Bertha Phillpotts was born in Bedford on 25th October 1877. Her father, James Surtees Phillpotts (1839-1930), was headmaster of Bedford School and instrumental in turning it from a relatively obscure grammar school to a top-ranking public school. Her mother, Marian Hadfield Phillpotts née Cordery (1843-1925), was a competent linguist. Bertha was educated at home before going to the University of Cambridge. She studied medieval and modern languages, Old Norse and Celtic at Girton College between 1898 and 1902, and then travelled to Iceland and Copenhagen as a research student.
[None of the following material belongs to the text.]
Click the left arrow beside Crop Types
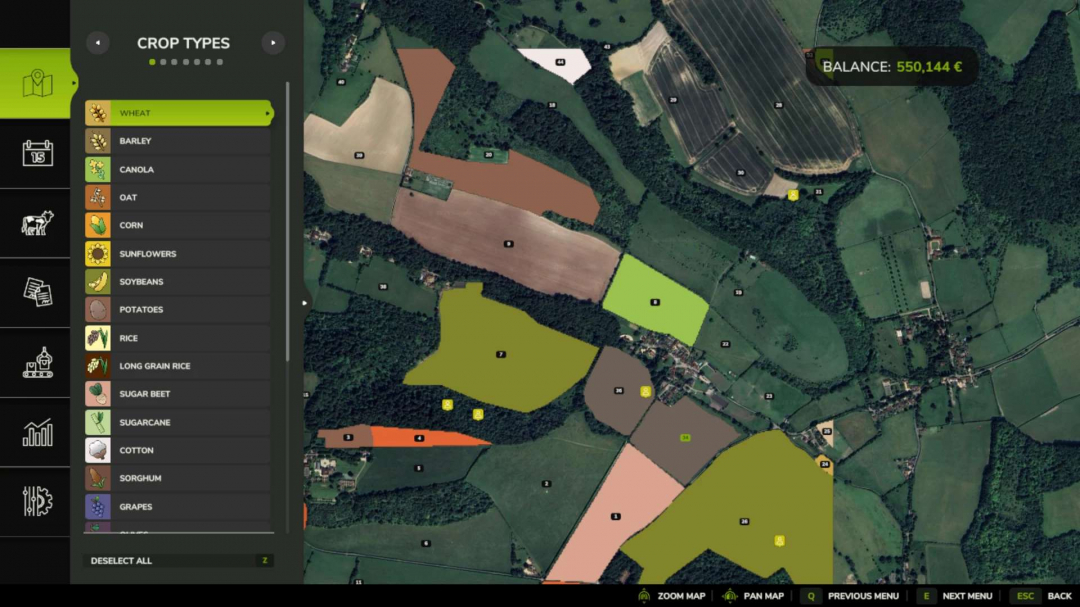This screenshot has width=1080, height=607. [x=97, y=42]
She worked as a librarian at Girton College from 1906 to 1909, and in 1913 she became the first Lady Carlisle Research Fellow at Somerville College, Oxford.
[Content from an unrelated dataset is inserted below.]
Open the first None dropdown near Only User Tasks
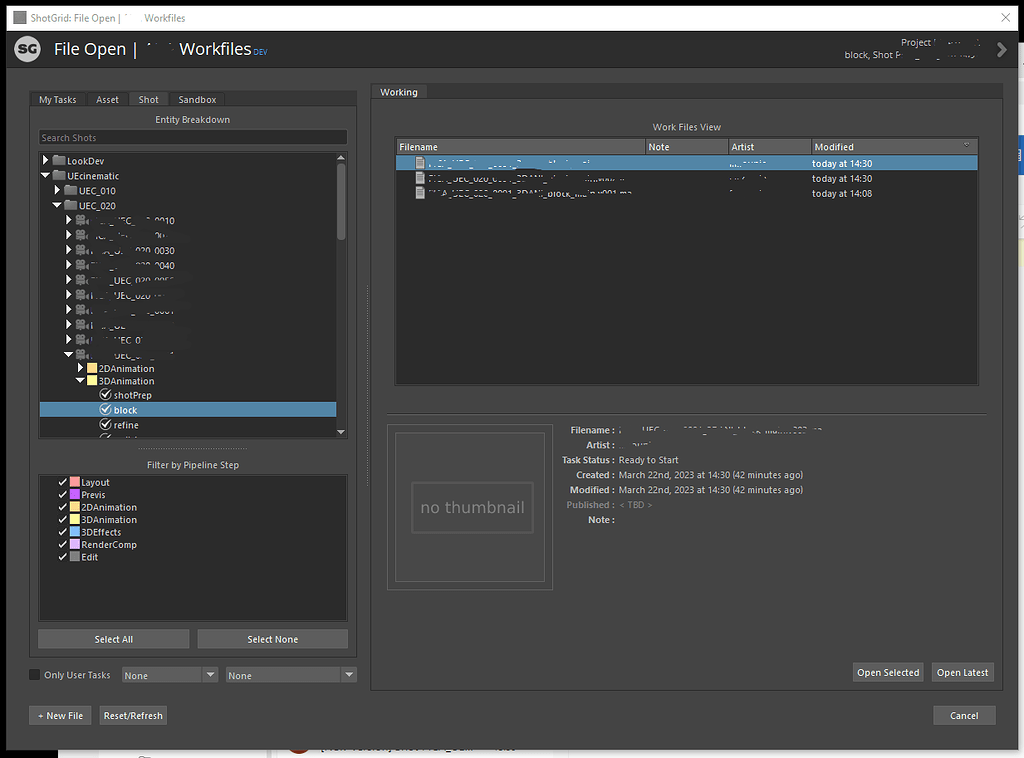Screen dimensions: 1024x758 point(169,674)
She became the Mistress of Girton College in 1922, succeeding Katharine Jex-Blake (1860-1951) who happened to be her first cousin (the daughter of her mother's sister Henrietta Cordery and Thomas Jex-Blake, sometime Headmaster of Rugby School). She held this post until 1925 when she resigned in order to look after her father, who by then had retired to Tunbridge Wells, after the death of her mother. However she was elected to a research fellowship and continued to be an active Fellow of the college, commuting between Tunbridge Wells and Cambridge in her own car.

From 1926 until her death in 1932 she was director of Scandinavian studies and university lecturer at Girton college. Her research included translations of old Icelandic sagas and studies on the influence of Old Norse and Icelandic on the English language.